Five miles south of the chaos of Cairo is a quiet middle-class suburb called Maadi. A consortium of Egyptian Jewish financiers, intending to create a kind of English village amid the mango and guava plantations and Bedouin settlements on the eastern bank of the Nile, began selling lots in the first decade of the twentieth century. The developers regulated everything, from the height of the garden fences to the color of the shutters on the grand villas that lined the streets. They dreamed of an Egypt that was safe and clean and orderly, and also secular and ethnically diverse — though still married to British notions of class. They planted eucalyptus trees to repel flies and mosquitoes, and gardens to perfume the air with the fragrance of roses and jasmine and bougainvillea. Many of the early settlers were British military officers and civil servants, whose wives started garden clubs and literary salons; they were followed by Jewish families, who by the end of the Second World War made up nearly a third of Maadi’s population. After the war, Maadi evolved into a community of expatriate Europeans, American businessmen and missionaries, and a certain type of Egyptian — one who spoke French at dinner and followed the cricket matches.

Gamers Make Good Soldiers

Wednesday, January 7th, 2004

NPR’s All Things Considered show from a few days ago (January 5, 2004) had a commentary piece called “Gamers Make Good Soldiers” in which tarot-reading, aging gamer-girl Angeli Primlani described some of the baby-faced soldiers who buy roleplaying games at the “Something Wicked” bookstore. They tell her that the Army is recruiting at roleplaying game conventions — and she describes that as “inexpressably smart”. Where better to find “strategically minded young gentlemen ready for adventure”? How many of them can do a push-up or a pull-up though?

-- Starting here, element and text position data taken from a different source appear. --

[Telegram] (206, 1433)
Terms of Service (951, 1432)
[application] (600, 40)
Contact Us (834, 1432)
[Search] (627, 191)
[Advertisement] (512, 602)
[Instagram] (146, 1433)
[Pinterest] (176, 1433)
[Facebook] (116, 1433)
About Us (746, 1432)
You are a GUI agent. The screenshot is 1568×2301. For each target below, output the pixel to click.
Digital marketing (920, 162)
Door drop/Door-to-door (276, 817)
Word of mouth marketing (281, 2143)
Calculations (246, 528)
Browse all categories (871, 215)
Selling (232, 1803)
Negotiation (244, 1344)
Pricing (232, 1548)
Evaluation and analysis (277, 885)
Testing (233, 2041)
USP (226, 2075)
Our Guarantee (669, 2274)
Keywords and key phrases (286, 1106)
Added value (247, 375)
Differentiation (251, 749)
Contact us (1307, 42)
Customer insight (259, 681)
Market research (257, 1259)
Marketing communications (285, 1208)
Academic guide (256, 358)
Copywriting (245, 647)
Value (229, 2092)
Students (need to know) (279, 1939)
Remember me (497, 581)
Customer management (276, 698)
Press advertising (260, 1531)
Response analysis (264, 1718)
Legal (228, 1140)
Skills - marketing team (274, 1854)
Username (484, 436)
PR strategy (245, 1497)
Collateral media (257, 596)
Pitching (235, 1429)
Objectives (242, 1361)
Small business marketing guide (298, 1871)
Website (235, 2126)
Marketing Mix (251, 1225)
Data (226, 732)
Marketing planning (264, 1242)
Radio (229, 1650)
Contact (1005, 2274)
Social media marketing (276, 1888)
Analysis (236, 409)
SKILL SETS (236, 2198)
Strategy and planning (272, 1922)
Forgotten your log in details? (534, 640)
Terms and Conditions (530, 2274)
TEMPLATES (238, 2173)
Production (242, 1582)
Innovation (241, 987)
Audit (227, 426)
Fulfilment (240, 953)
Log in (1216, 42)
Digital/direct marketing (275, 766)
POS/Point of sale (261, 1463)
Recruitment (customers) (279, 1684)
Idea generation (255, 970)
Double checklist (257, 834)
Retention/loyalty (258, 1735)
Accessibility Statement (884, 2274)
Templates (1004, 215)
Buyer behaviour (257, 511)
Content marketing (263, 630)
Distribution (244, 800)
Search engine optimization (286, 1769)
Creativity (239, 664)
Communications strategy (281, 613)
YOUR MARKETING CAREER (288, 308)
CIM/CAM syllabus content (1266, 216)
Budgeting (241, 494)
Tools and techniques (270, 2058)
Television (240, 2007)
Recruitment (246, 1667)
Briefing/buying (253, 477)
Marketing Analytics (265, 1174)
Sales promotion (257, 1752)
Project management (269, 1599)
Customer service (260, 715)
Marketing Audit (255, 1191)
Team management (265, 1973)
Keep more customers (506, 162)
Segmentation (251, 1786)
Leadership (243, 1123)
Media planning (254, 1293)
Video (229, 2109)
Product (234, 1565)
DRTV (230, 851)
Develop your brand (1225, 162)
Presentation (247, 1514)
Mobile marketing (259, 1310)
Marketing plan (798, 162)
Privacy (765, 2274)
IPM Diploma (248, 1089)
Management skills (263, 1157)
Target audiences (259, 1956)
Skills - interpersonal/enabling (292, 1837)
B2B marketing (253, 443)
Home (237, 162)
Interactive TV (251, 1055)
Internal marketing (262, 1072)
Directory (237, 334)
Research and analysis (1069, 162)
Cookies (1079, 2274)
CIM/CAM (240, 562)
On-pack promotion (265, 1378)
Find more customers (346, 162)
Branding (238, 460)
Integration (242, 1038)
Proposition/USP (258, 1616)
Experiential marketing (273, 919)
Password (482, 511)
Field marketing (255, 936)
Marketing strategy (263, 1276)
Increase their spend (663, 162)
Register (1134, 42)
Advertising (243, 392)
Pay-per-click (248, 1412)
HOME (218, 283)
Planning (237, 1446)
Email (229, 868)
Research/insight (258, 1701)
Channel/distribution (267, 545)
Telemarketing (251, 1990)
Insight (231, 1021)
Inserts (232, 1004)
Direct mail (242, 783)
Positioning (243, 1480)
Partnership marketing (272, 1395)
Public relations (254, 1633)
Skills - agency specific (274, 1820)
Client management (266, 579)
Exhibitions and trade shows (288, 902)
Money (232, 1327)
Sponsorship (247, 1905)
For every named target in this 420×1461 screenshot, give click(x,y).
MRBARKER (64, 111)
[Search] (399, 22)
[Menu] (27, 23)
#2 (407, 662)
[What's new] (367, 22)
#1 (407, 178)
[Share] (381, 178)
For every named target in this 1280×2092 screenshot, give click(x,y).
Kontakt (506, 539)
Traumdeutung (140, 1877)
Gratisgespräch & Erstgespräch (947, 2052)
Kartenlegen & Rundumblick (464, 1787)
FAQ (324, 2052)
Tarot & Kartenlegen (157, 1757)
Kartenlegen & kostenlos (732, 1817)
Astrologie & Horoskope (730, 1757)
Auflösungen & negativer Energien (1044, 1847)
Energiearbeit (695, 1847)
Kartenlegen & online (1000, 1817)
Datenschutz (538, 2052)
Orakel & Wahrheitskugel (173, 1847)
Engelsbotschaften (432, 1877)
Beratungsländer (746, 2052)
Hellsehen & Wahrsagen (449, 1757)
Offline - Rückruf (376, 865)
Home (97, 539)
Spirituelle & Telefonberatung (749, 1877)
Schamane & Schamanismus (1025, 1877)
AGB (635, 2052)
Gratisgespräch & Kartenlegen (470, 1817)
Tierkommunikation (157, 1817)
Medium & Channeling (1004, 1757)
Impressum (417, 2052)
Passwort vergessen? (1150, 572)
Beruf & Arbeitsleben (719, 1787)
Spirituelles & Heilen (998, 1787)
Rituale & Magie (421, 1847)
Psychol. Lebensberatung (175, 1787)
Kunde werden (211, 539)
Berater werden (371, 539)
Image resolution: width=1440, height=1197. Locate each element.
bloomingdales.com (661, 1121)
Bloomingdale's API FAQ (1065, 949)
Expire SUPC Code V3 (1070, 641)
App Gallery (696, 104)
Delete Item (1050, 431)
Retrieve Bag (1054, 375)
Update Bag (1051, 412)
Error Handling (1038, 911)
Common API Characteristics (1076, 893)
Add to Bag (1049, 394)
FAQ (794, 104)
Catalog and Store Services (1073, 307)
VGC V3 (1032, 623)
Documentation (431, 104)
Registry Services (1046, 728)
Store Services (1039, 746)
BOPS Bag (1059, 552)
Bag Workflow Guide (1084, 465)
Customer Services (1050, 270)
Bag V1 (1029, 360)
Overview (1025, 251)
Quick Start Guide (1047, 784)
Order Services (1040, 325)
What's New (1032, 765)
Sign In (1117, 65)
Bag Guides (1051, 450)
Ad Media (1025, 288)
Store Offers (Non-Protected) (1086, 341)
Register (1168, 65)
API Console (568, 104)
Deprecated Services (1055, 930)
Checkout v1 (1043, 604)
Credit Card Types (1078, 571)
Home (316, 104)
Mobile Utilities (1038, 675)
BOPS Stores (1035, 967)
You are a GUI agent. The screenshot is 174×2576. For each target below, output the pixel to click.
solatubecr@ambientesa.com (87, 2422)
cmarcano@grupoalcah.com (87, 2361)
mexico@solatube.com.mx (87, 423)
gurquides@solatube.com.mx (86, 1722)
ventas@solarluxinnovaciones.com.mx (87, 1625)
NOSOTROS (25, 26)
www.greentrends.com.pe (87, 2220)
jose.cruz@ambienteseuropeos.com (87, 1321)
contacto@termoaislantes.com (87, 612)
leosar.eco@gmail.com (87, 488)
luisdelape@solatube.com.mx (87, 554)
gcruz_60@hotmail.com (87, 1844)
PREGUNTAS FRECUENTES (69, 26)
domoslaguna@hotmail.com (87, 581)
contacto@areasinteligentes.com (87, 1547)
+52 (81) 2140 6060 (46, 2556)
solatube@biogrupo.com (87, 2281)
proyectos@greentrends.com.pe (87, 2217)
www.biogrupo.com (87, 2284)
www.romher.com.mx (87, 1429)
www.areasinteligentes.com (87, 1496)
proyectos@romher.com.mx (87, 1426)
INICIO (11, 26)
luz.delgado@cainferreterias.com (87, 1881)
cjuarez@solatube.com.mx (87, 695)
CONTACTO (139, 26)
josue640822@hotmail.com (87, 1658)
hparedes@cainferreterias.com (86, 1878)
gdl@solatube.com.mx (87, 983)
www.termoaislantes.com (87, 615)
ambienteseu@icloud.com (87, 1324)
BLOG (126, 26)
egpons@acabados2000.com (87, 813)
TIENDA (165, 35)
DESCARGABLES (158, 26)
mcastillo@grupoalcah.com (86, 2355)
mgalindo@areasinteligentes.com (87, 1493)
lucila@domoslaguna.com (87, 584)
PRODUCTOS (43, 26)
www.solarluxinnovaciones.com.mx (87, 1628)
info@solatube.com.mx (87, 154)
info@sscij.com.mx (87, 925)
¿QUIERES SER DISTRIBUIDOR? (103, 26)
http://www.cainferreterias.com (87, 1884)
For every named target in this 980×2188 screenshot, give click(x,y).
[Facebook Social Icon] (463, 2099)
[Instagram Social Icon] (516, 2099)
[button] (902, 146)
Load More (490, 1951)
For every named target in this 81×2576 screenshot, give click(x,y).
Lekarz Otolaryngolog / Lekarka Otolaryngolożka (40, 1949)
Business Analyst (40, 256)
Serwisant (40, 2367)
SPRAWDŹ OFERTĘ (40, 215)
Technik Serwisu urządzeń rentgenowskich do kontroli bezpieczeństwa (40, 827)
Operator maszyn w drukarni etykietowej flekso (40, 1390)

Kucinich Shows Pie Chart on Radio Debate

Wednesday, January 7th, 2004

This story speaks for itself. From Kucinich Shows Pie Chart on Radio Debate:

Federal spending was the topic and Democratic presidential hopeful Dennis Kucinich came prepared with a pie chart to argue his point about a bloated Pentagon budget.

But although many listened to Tuesday’s presidential debate, few could see the Ohio congressman’s prop.

The debate was broadcast only on National Public Radio.

As Kucinich challenged Democratic front-runner Howard Dean for refusing to acknowledge that the Pentagon budget needs to be cut, debate moderator Neal Conan of NPR interrupted.

‘Congressman Kucinich is holding up a pie chart, which is not truly effective on radio,’ Conan told his listeners.

Kucinich was not deterred.

‘Well, it’s effective if Howard can see it,’ he replied.